Quand bien même la condition de la femme en terre israélienne est de moins en moins ambiguë, il reste encore du chemin à parcourir avant de rééquilibrer le rapport de force, toujours dicté par la culture du patriarcat. Maya Dreifuss ne cache donc pas son envie d’en étudier les contours dans ce Highway 65, une route circulaire, qui ramène les personnages vers ce point de rupture qu’ils ont trop longtemps esquivé.

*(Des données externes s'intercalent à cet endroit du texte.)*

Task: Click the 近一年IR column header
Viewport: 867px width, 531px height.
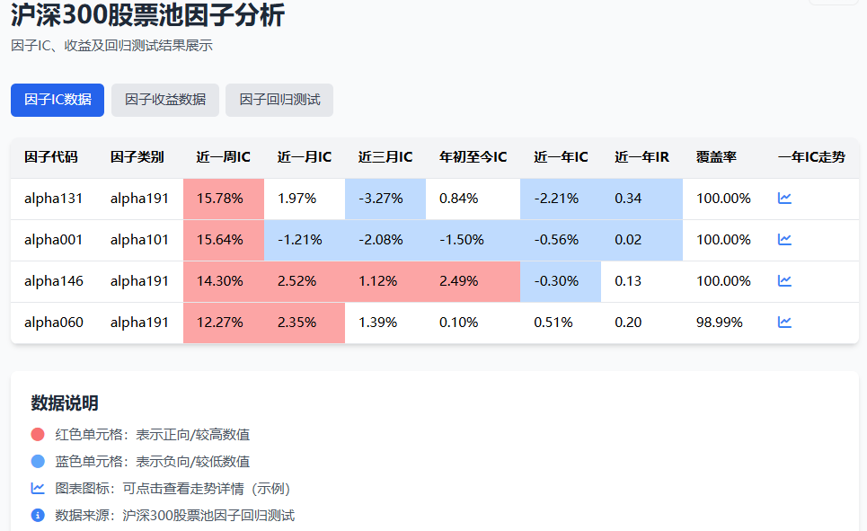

Synopsis : Quelques mois après sa mutation forcée de Tel Aviv à la petite ville d’Afula, Daphna, brillante détective, découvre le téléphone abandonné d’Orly Elimelech. Connue pour ses liens avec la puissante famille Golan, cette ancienne reine de beauté est introuvable. Alors que personne ne semble s’inquiéter de cette disparition et malgré la défiance de la ville qui lui reproche avant tout d’être une femme célibataire et sans enfant, Daphna se lance à corps perdu à la recherche d’Orly…

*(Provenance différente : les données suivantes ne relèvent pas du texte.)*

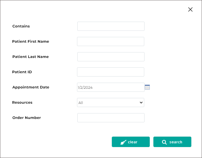Click the Order Number label
This screenshot has height=158, width=202.
click(27, 118)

Les jeux de pouvoir entre les hommes et les femmes tenaient déjà une place importante dans She is coming, son premier long-métrage. Cette fois-ci sans romance pour approfondir le sujet, Highway 65 se présente comme une denrée rare dans le paysage cinématographique israélien et tournée en hébreu. Véritable défi de production, ce film policier possède tous les éléments qui rendent hommage au cinéma de Chabrol, Hitchcock et Melville, si chère à la cinéaste. On se réjouit qu’un tel registre soit mis en avant par une militante aussi impliquée. Malheureusement, le fantasme ne dure que le temps de l’exposition. Le reste de l’intrigue manque d’éveiller cette fureur féminine, ou ce souffle sororal, qui justifieraient toutes ses lettres de noblesse au polar.

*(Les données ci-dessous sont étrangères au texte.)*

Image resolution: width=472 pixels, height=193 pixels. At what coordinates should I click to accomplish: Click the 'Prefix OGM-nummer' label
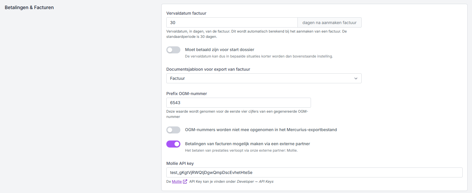[187, 94]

Hommes perdus, femmes invaincues
Une ancienne reine de beauté manque à l’appel. Personne n’a l’air de s’en soucier, mais Daphna ne compte pas laisser cette affaire dans la brume et dans l’oubli. Tali Sharon lui donne tout le crédit nécessaire pour que l’intrigue tienne bon jusqu’au bout. Sa Daphna est loin d’être la plus féminine du coin paumé d’Afula. À 41 ans, sa nature contredit toutes les mœurs établies par la culture locale et son sens radical de la justice ne l’aidera pas forcément à réparer cette fracture sociale qui touche son pays. Indépendante, sans désir d’enfant ni de mariage, démarche et attitude masculines, pas d’amis sur lesquels s’appuyer, il ne reste que son statut d’enquêtrice à défendre, malgré les réserves de sa supérieure directe, totalement résignée.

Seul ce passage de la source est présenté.